As the weather becomes colder, we slowly lower our indoor temperatures unless we don’t care how high our heating bills run. It is important to remember that if you are cold, your birds are chilly as well and need to have supplemental heat such as thermo perches or heated cage panels that allow them to position themselves at the temperature they prefer.
Also, it is very important to keep drafts from blowing on parrots. In older, less than perfectly insulated homes, drafts can enter around doors, windows, between boards and other places, but you can locate drafts by lighting a candle and walking around the bird cage area (remember, use an unscented candle since some scented candles aren’t safe around birds).
If the flame of the candle blows about, a draft is present and can cause illness in your parrots. Either fix the draft or cover the side of the cage where the draft impacts, but that is another topic.

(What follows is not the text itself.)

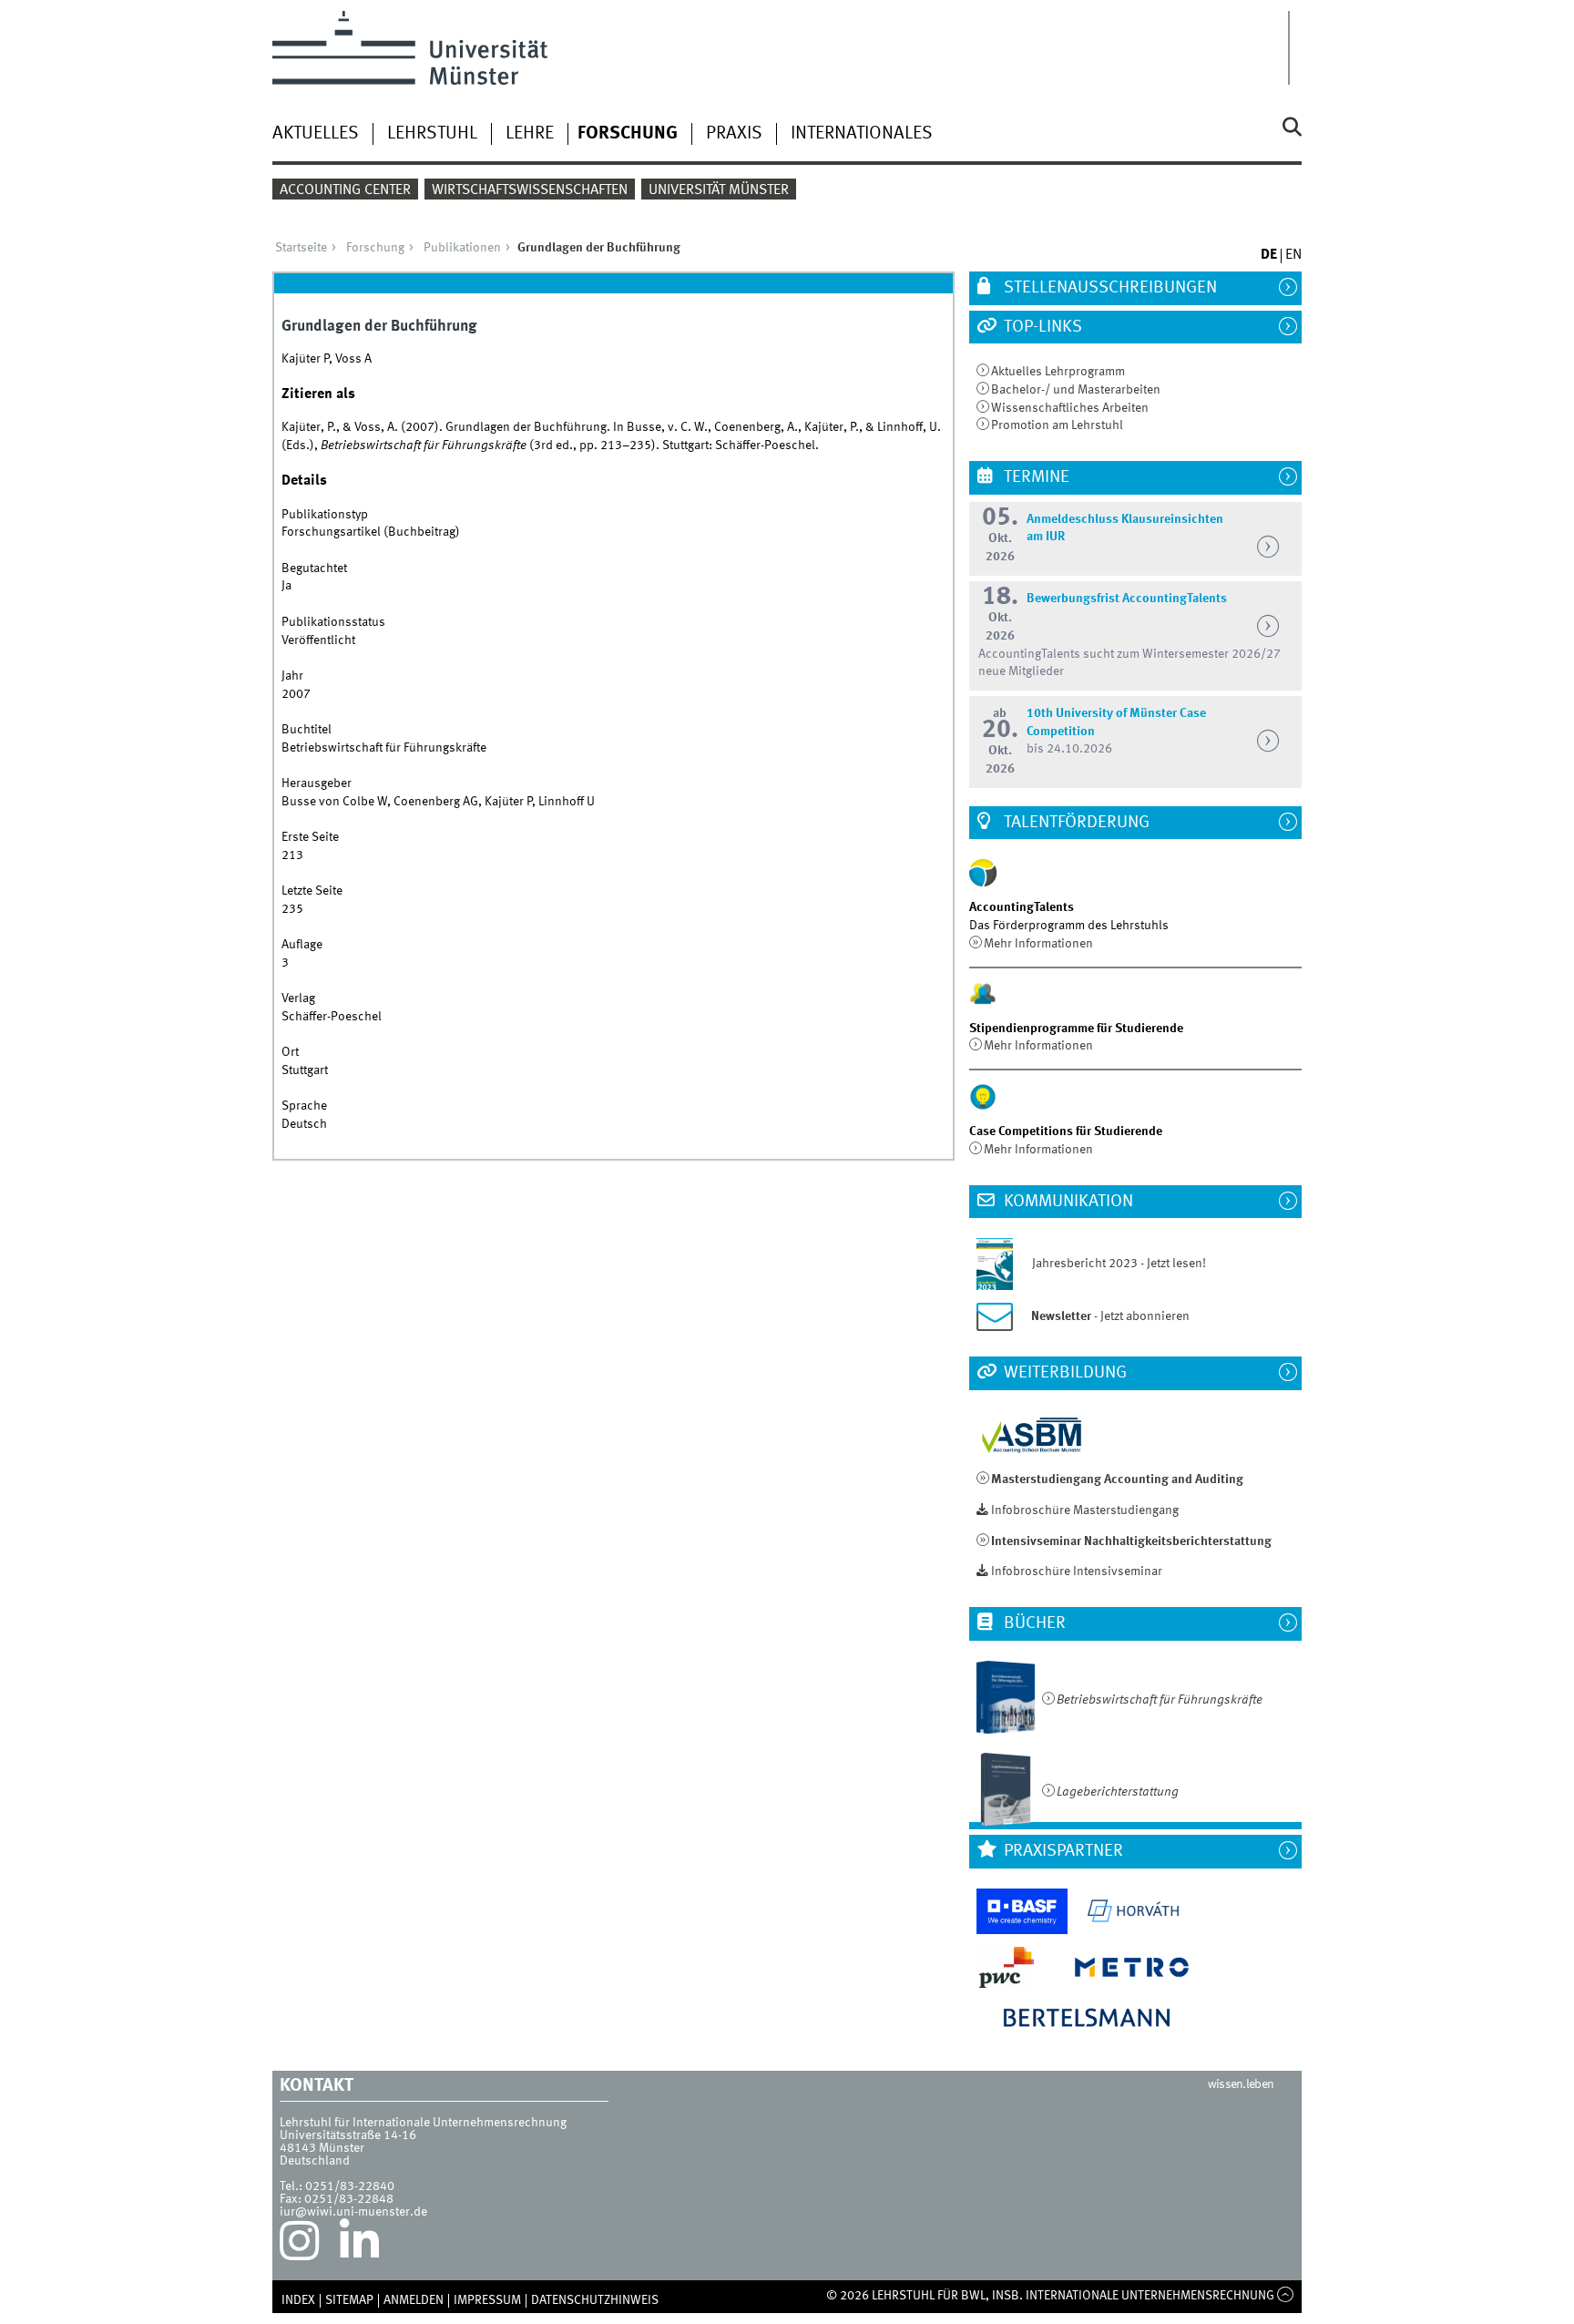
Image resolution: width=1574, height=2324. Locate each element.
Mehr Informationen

We offer a wide selection of cooked foods designed for birds that you can choose from; these make cooking and serving warm food to your parrot quick and easy. Cook up an easy batch, allow some to cool to warm for immediate serving, place several servings in a plastic container to warm in the microwave in coming days, and freeze small portions by placing servings in ice cube trays, then drop the frozen cubes into a freezer bag to remove, thaw and warm as needed.
Please use caution when microwaving ANY item a bird will consume; stir very well and let sit for a moment, then stir really well again to prevent hot spots that can burn the bird’s tongue or crop. Volkman’s offers two wonderful cookable mixes including Featherglow’s Birdeez Buffet 15 minute Soak & Serve and Fancy Soak & Simmer which is a non vitamin fortified mix that works well for all parrots including Eclectus. Your parrot, large or small, will love them all. The soft food gives them a feeling of eating from nature’s bounty.
Before going on to other choices in cooked bird foods, a word of caution is in order. Any cooked food offered to a bird — whether a t-bone steak bone, bit of cooked vegetables or make-for birds cooked foods should not be left in the bird’s food dish for more than an hour or so. Because the food is cooked and, therefore, soft, bacteria can grow more readily on cooked food than on pellets or seeds. You don’t want to leave this type of food in the bird’s cage all day, potentially introducing bad bacteria into your bird’s digestive tract. Serve cooked food at a time you can be there to remove it soon after serving.
Also, be aware that cooked foods double or triple in size when prepared according to label instructions. This means that a 1-pound package of cooked bird food mix may create more than two pounds of food. Don’t prepare more than you can store and do not feed this calorie rich food every day unless you are feeding extra calories to help a parrot recovering from illness regain lost weight or an underweight rescue gain wait. A normal weight parrot can become too heavy if fed too much of these rich cooked foods — after all corn, a component in many, is used to put fat on animals for slaughter and corned beef’s name truly comes from the high corn diet. If your vet has placed your too heavy bird on a strict diet, avoid serving any except the tiniest treat amounts of cooked foods until after the bird reaches maintenance weight for some time, and then only serve as a rare treat.